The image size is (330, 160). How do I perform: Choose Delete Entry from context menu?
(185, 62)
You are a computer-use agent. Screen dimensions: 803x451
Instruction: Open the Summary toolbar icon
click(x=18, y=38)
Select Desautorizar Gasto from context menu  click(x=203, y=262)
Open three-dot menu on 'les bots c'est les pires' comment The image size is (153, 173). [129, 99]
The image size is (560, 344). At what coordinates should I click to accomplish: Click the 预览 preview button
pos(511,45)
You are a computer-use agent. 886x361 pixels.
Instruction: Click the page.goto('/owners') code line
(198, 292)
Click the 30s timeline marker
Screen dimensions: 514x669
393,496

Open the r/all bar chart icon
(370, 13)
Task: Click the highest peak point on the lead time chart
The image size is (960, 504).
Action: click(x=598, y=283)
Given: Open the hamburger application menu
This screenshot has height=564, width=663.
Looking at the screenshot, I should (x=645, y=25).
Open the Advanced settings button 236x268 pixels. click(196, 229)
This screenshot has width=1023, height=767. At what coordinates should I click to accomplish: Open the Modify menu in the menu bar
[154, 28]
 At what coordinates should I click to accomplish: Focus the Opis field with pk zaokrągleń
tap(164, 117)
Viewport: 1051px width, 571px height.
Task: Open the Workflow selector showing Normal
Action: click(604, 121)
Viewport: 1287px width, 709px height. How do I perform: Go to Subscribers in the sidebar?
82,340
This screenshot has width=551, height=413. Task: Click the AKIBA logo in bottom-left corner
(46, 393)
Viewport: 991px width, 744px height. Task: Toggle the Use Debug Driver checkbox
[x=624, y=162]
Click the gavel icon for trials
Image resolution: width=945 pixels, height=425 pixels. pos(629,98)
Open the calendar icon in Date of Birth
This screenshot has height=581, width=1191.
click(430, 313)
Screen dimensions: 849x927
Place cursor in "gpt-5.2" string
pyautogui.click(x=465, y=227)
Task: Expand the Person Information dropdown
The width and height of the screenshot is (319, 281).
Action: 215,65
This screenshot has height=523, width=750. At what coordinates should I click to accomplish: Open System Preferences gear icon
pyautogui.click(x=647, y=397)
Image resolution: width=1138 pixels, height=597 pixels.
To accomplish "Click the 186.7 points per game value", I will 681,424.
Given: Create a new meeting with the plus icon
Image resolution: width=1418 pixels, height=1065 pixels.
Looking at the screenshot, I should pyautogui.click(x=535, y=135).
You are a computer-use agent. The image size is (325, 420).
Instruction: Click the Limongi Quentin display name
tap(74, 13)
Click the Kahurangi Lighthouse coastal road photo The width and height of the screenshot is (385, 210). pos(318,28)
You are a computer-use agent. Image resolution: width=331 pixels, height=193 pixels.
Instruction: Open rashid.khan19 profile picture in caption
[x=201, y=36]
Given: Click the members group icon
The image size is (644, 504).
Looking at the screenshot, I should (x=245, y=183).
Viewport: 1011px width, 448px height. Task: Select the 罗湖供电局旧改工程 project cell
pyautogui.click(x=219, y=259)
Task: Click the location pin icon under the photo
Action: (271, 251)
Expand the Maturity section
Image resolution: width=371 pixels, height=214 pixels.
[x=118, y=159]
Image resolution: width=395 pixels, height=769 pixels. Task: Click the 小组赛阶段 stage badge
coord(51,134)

■ ■ ■ ■ ■ ■ ■

◆ **TASK DIRECTIONS**: Whenever a line of the entries contains the string "Given", copy that line.

◆ **FINAL ANSWER**:
Given: Open the hamburger application menu
Given: Create a new meeting with the plus icon
Given: Click the members group icon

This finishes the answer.